Peter Sandborn is a Professor in the CALCE Electronic Products and Systems Center at the University of Maryland.  Dr. Sandborn’s group develops obsolescence forecasting algorithms, performs strategic design refresh planning, and lifetime buy quantity optimization.  Dr. Sandborn is the developer of the MOCA refresh planning tool.  MOCA has been used by over 25 private and government organizations to perform optimized refresh planning for systems subject to technology obsolescence.

Dr. Sandborn has also developed and implemented part selection and management benchmarking and part obsolescence management benchmarking for Nortel, Schlumberger, Microsoft, Motorola, Honeywell, Lucas Aerospace and others.  Dr.
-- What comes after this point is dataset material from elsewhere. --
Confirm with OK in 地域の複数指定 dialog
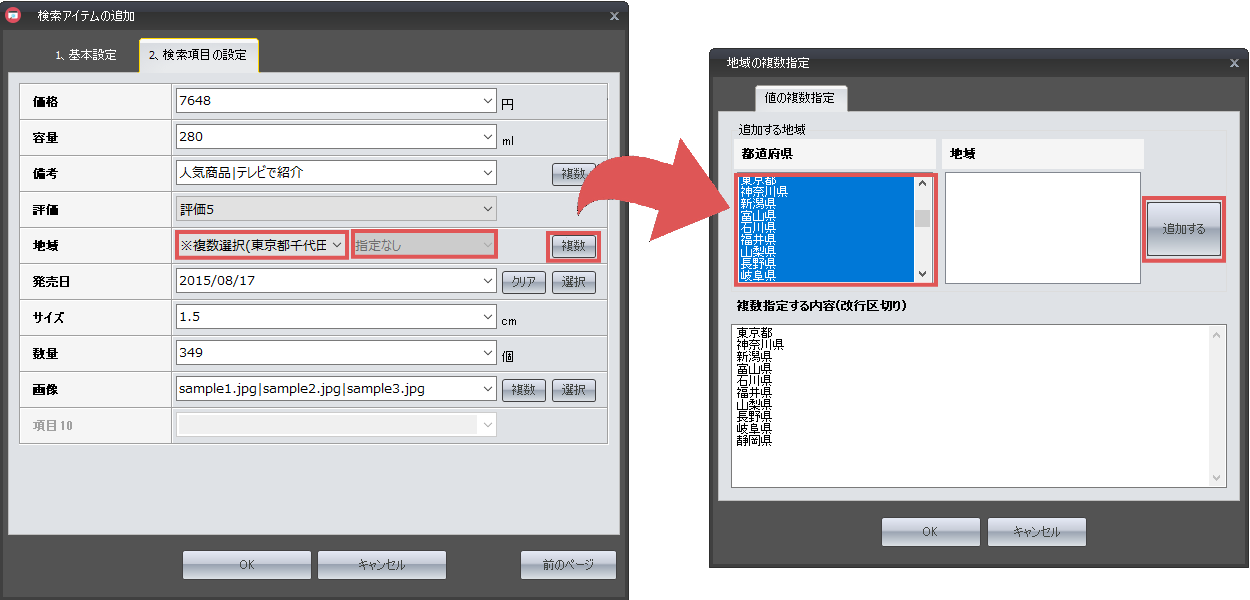Image resolution: width=1250 pixels, height=600 pixels. pyautogui.click(x=930, y=532)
Sandborn has taught industry short courses on electronic systems cost modeling and obsolescence management to Ericsson, Harris, IBM, StorageTek, Motorola, United Defense, FAA, UK Ministry of Defense, the U.S. Navy and other organizations.  Dr. Sandborn is a member of the U.S. Navy TRENT Shareholder Council and is the author of the U.S. DoD’s DMSMS working group’s DMSMS tool/data taxonomy.  Dr. Sandborn is currently the principle investigator on obsolescence management programs for the U.S. Navy (SPAWAR and the NAVAIR V-22 program), Defense Logistics Agency, Motorola (CGISS, Supply Chain Operations Group), Argon ST (NAVSEA and UK Ministry of Defense programs), and the Naval Surface Warfare Center (Crane).

Dr. Sandborn is an Associate Editor of the IEEE Transactions on Electronics Packaging Manufacturing and a member of the editorial board of the International Journal of Performability Engineering.  He is the author of over 100 technical publications and several books on electronic packaging and electronic systems cost analysis.  He has a B.S. degree in engineering physics from the University of Colorado, Boulder, in 1982, and the M.S. degree in electrical science and Ph.D. degree in electrical engineering, both from the University of Michigan, Ann Arbor, in 1983 and 1987, respectively.